I’m really excited about the new HTML5 Web Components Standard. The Shadow DOM is particularly interesting, as it finally gives us encapsulated markup and styling. This should radically decrease the complexity of our CSS and help us finally design and deliver reusable components that don’t conflict with one another. We now have the tools to design our own custom HTML elements that feel native and offer even greater power than today’s HTML elements.
However, at first I had to wonder: Why do we need the Shadow DOM when we already have a way to encapsulate markup and styles using iframes? It’s an interesting point. Today iframes are commonly used to assure separate scope and styling. Examples include Google’s embedded maps and YouTube videos.
However, iframes are designed to embed another full document within another HTML document. This means accessing values in a given DOM element in an iframe from the parent document is a hassle by design. The DOM elements are in a completely separate context, so you need to traverse the iframe’s DOM to access the values you’re looking for.
Contrast this with HTML5 web components which offer an elegant way to expose a clean API for accessing the values of custom elements. Well written web components that utilize the Shadow DOM are as easy to access and manipulate as any native HTML elements. Try accessing the value of an input that exists in iframe from the parent document. It is a painful, clunky, and brittle process in comparison.
Imagine creating a page using a set of 5 iframes that each contain one component. Each component would need a separate URL to host the iframe’s content. The resulting markup would be littered with iframe tags, yielding markup with low semantic meaning that is also clunky to read and manage. Oh, and you’d also have to deal with the pain of properly sizing each iframe.
In contrast, web components support declaring rich semantic tags for each component. These tags operate as first class citizens in HTML. This aids the reader (in other words, the maintenance developer).

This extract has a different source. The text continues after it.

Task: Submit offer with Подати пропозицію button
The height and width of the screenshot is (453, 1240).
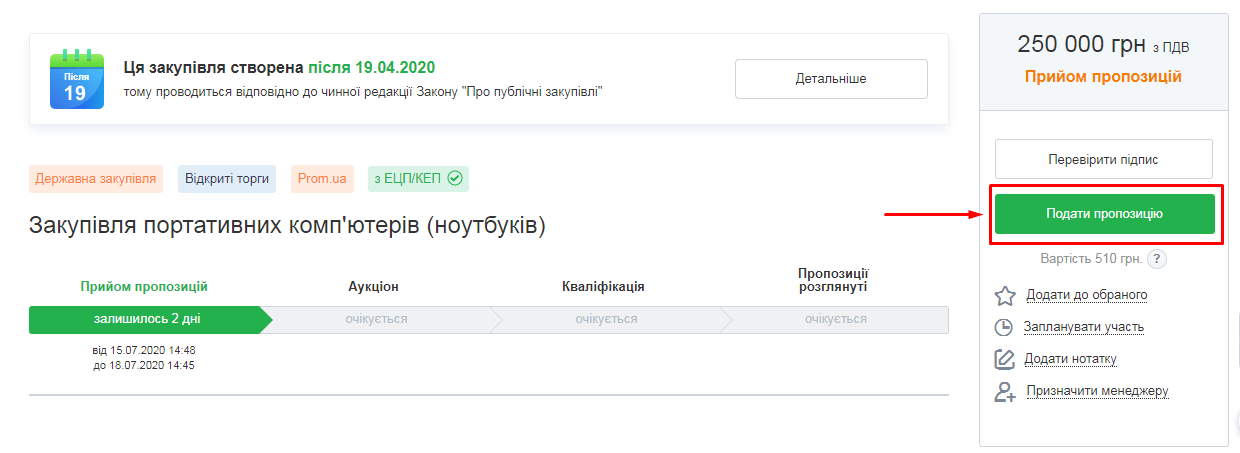Action: click(1104, 214)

So while both iframes and the shadow DOM provide encapsulation, only the shadow DOM was designed for use with web components, and thus avoids the excessive separation, setup overhead, and clunky markup that occurs with iframes.
Excited about web components? Chrome and Opera already offer full support so get started!
Thanks Cory, Nice read.
I would like something to this as well which is Search Engine Optimization. Web components and custom elements definitely give us better SEO.
In iframe world we have slice and dice our content sometime into different URLs, as you described, and search engines agent would struggle co-relating them together. Where as web component and custom elements give us ability to declare our content in single page using different custom tags.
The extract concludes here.